DOCUMENT —
+ + + + + + +

# Rhinestone software question/adjusting design size



## biglar (Dec 27, 2010)

I am new at making rhinestone designs. One area that I have run into is when I make a design that is one size (example 3”X3” using a 10ss or other size stone) and if I want to increase it to a 6” X 6” design is there any software out there that will allow me to increase the size or decrease the size, and adjust the number of stones for the increase or decrease and keep the stone size the same. I want to be able to use the same design but adjust the size for different items without having to start completely over. I am doing my designs in CorelDraw X4. It just seems to be a lot of work to have to completely start over just to adjust the size. Any information on current available software that you might know of will be appreciated. THANKS!


----------



## katruax (Sep 30, 2010)

biglar said:


> I am new at making rhinestone designs. One area that I have run into is when I make a design that is one size (example 3”X3” using a 10ss or other size stone) and if I want to increase it to a 6” X 6” design is there any software out there that will allow me to increase the size or decrease the size, and adjust the number of stones for the increase or decrease and keep the stone size the same. I want to be able to use the same design but adjust the size for different items without having to start completely over. I am doing my designs in CorelDraw X4. It just seems to be a lot of work to have to completely start over just to adjust the size. Any information on current available software that you might know of will be appreciated. THANKS!


There are several programs that allow you to do what you want but not in a way you might think...

For example Hot Fix Era allows you to do what you want, As does Artistic Crystals and I'm sure others...

The challenge however is when you need not make adjustments you have to "break apart" the fill... As soon as you do that you loose the ability to resize....

+ + + + + + +

DATA SHOWN —

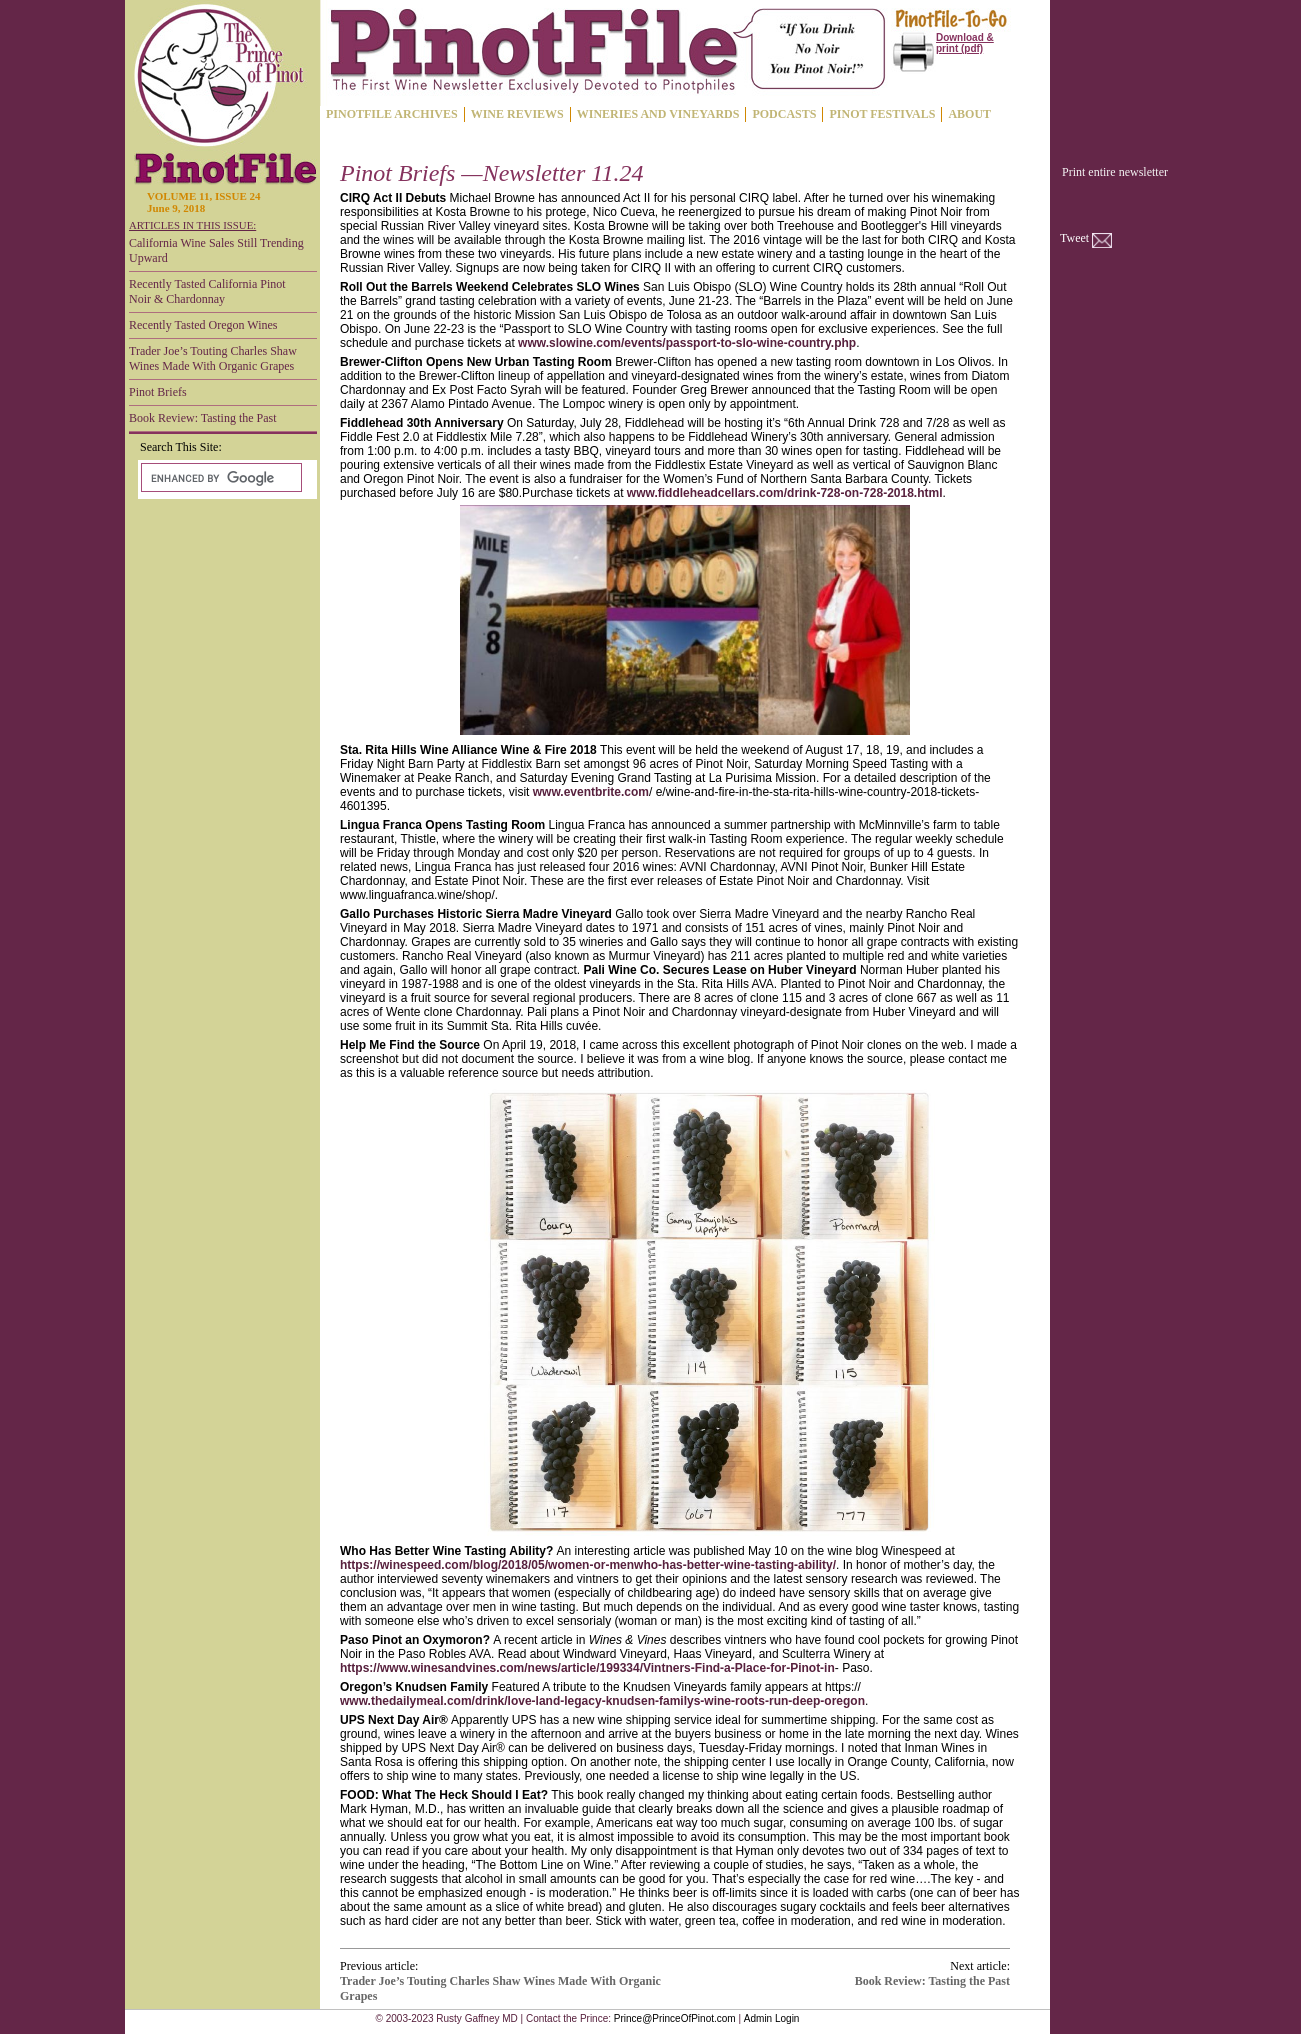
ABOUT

+ + + + + + +

According to the rhinestone software thread, which program does biglar use to make designs?

CorelDraw X4